I think it's about how chilled out you are - with my first and third I was horizontal and that's how they were/are. My second is a whirlwind and more emotionally sensitive and oddly enough, that's how I was during the first year and a half of her life. We had a lot to deal with life wise and she had bad colic. Sleep wise my first slept through at 4 months, my second at 6 months and my most laid back and third baby slept though at a year. All mine sleep 12 hours a night now. The second and third were sling babies and all were BF on demand.

PoppyWearer · 18/06/2012 21:11

Sorry to the nay-sayers but I have bf'd both my DCs on demand and cuddled them loads and it's made NO difference.

Whereas I know some very chilled out babies who sleep well whose mothers ff from early on and left them to cry to sleep.

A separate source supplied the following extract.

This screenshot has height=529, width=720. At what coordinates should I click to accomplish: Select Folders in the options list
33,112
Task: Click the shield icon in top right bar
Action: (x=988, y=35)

And bf babies who slept well.

And ff babies who didn't.

And laid back parents with nightmare babies.

And stressy parents with laid back babies.

It's luck.

all4u · 18/06/2012 21:12

Wells both mine are angels and I think I am lucky in their genes...
BUT now I think about it DS is a terribly fussy eater and still stick thin and DD is a very strong character who has her own opinions - from birth actually. When the Consultant came round the morning after her birth and checked her over in her little white vest she was outraged at the liberties he was taking and howled! As soon as he left her alone she stopped and simply glared at him - he commented that we would have our hands full with her! So DCs were busy and demanding but they hardly ever cried and I will always count my blessings (I was a screamer at two apparently). I have no illusions that it was anything I or my DH did -though we were over 30 and terribly positive! (But so are most MNers +ve)

sheepsgomeeping · 18/06/2012 21:17

My fourth has been really easy compared to my first three, she slept through at six weeks, was easy to put down and very contented, liked her milk and has been generally contented.

I am so grateful, I had such a rough time with dd2.

I really dont know if its all down to luck. In our case I think it was but dd2 was born at a terrible time, and the whole house was unsettled and in mourning. I had pnd and I often think she sensed it somehow.

Ample · 18/06/2012 21:21

I think it's luck of the draw. I was a calm-ish new Mum but even I don't think that rubbed off on my baby. Dd was, is, a contented child but it has nothing whatsoever to do with me. She made me calm Smile

It could have been a different story with dc2

beginnings · 18/06/2012 21:23

bigbobeep that tends to be the way it works :) more people have seen my norks in the last six weeks than I've had hot dinners! And DH is being fab about cooking!!

New one tonight. Into the Moses basket with me sitting on the bed next to her. She mooched for 20 mins, didn't cry once, and has been asleep for the last 50. That's a turn up. I can hear lots of people telling me that i should be holding her but you know what, whatever works.

Red wine is ok if your breastfeeding, right?

PenelopePipPop · 18/06/2012 21:24

noobydoo that is a good point actually. The luck thing carries on throughout childhood. They walk and talk count and name colours and ride bikes and do all other kinds of things when they are good and ready. We can be there to encourage them and build their confidence and reward them when they do well and that may smooth those learning processes. But ultimately they cannot walk before they are ready to. So why do we assume they should all be able to sleep alone for long blocks of time at the same point?